* _Actions to take_
1. Decide whether each statement below agrees with the allergic rhinitis study summary. Answer yes or no for each, and quote the words of the summary that decide it.
(a) Beyond CDX1, the study found 11 more genes with marginally significant cis-mQTLs.
(b) The SNP linked to CDX1 was the SNP closest to that gene.
(c) The functional cellular approach focused on a significance threshold of p < 0.01.
2. Name every section heading in the allergic rhinitis study summary below.

* _Selected passage_
=== Section Start ===
Purpose of the Study:

  • To discover novel genes associated with allergic rhinitis.
  • To investigate the role of cis-methylation quantitative trait loci (mQTLs) in allergic rhinitis.
  • To integrate genome-wide and epigenome-wide data for comprehensive gene discovery.

Main Methods:

  • Performed genome-wide and epigenome-wide association studies.
  • Identified cis-mQTLs by linking CpGs in genes/promoters with nearby SNPs.
  • Utilized a functional cellular approach focusing on marginal significance (p < 0.05).

Main Results:

  • Identified caudal-type homeobox 1 (CDX1) with a significant cis-mQTL for allergic rhinitis.
  • Found 11 additional genes with marginally significant cis-mQTLs, including RNF39 (associated with allergic rhinitis with or without asthma).
  • Observed that linked SNPs were often not the closest to the associated gene, including the SNP linked to CDX1.

Conclusions:

  • Combined omics data successfully identified novel genes associated with allergic rhinitis.
  • The study highlights the utility of cis-mQTL analysis for uncovering gene associations in complex traits.
  • Findings provide new insights into the genetic architecture of allergic rhinitis and its related SNPs.
=== Section End ===
* _Data supplied_
=== Section Start ===
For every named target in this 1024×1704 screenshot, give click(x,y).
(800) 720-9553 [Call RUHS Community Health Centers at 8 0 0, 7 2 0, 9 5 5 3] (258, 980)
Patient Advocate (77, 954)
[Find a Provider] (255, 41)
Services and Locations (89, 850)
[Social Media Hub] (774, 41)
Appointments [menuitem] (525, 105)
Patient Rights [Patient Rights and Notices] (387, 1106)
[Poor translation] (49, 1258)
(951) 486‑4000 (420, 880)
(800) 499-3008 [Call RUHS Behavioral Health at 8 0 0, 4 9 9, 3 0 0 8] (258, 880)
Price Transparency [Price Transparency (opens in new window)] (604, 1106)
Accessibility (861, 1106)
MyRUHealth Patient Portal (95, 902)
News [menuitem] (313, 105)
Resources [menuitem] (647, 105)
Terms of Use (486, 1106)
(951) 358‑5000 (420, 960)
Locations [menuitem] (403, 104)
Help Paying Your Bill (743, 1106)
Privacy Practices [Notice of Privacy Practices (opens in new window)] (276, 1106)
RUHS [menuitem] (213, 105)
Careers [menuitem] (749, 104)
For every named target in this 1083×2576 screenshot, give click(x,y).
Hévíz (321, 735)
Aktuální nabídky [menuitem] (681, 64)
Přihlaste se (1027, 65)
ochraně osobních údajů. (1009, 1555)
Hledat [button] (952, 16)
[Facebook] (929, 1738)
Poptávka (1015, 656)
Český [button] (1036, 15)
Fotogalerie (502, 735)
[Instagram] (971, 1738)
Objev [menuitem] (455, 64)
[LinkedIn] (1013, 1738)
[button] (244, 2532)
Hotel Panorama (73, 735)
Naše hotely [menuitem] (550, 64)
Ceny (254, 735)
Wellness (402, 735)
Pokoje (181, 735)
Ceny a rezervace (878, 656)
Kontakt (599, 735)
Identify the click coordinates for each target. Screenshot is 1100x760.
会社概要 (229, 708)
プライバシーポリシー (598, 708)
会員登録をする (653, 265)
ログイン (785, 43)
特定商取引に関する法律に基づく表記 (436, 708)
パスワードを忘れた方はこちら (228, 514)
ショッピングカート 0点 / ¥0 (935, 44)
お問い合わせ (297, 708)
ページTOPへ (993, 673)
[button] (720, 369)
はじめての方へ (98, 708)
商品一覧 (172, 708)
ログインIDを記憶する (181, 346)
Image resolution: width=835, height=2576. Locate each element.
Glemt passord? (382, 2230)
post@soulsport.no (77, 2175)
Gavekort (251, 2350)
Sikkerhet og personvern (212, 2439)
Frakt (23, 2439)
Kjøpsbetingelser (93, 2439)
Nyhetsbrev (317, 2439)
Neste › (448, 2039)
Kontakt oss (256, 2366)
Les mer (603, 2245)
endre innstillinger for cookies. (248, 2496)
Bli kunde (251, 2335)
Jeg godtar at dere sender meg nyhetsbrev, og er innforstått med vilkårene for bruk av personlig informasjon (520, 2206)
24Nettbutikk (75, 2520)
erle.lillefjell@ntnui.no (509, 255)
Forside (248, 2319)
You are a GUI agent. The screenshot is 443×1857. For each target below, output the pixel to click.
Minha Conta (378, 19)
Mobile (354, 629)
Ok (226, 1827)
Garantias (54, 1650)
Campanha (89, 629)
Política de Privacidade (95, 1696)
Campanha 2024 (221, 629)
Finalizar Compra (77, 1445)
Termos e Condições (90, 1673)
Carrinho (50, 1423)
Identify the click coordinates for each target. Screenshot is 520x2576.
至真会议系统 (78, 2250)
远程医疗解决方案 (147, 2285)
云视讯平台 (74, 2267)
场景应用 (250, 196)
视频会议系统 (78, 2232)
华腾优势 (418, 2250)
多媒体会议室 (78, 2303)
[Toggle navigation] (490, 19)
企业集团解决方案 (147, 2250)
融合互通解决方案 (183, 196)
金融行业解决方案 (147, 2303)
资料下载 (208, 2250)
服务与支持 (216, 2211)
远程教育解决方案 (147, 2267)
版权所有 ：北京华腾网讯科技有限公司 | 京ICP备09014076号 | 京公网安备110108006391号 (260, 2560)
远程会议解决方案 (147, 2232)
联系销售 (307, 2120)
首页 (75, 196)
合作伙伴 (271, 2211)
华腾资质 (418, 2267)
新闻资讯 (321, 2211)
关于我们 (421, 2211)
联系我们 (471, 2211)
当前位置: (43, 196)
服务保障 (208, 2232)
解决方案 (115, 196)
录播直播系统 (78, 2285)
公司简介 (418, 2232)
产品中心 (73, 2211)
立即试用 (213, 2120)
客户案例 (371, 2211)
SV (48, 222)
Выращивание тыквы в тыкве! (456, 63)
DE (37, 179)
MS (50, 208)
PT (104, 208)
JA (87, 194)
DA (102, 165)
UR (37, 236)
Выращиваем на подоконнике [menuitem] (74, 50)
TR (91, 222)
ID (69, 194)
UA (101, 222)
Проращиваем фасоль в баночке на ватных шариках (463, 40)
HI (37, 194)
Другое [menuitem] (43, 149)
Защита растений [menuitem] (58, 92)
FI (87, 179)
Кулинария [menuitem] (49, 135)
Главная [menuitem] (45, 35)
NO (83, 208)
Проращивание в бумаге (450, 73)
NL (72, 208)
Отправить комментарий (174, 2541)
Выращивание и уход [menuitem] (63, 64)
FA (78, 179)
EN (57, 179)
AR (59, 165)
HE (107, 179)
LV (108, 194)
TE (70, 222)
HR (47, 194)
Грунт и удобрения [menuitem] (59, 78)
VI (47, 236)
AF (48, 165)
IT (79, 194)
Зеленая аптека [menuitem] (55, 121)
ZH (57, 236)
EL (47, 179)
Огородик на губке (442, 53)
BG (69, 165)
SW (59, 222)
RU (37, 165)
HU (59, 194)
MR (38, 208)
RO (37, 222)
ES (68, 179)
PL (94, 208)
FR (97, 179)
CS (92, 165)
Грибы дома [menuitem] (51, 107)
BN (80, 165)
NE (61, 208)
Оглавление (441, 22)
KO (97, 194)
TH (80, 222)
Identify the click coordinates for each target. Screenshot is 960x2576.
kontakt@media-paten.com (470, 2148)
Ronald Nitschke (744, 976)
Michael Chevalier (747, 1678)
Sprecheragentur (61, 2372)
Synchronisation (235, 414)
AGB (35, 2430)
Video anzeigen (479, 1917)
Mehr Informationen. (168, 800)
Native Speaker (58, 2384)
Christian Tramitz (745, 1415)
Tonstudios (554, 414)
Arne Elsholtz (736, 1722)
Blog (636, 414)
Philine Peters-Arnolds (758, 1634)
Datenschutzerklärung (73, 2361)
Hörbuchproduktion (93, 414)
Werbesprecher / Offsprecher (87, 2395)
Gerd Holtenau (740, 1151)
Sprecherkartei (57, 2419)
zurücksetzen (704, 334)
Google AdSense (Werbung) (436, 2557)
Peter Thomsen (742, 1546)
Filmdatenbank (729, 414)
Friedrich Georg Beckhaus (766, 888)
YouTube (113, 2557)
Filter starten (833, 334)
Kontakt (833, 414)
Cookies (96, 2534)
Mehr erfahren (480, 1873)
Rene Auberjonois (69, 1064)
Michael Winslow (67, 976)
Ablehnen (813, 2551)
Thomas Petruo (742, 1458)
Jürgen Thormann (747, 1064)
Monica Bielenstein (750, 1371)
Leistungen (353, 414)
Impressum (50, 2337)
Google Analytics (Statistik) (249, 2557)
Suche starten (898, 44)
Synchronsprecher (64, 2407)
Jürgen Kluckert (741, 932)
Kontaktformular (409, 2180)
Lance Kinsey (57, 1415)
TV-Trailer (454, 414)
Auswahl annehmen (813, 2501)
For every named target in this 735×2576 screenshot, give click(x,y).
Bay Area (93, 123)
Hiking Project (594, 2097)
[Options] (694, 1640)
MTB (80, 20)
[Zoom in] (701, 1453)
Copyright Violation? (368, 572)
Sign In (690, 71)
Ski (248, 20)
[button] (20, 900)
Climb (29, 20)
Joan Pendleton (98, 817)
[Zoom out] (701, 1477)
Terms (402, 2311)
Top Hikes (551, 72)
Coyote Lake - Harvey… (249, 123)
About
=== Section End ===
* _Answers by item_
1.
(a) Yes: "Found 11 additional genes with marginally significant cis-mQTLs"
(b) No: "Observed that linked SNPs were often not the closest to the associated gene, including the SNP linked to CDX1."
(c) No: "Utilized a functional cellular approach focusing on marginal significance (p < 0.05)."

2.
Purpose of the Study
Main Methods
Main Results
Conclusions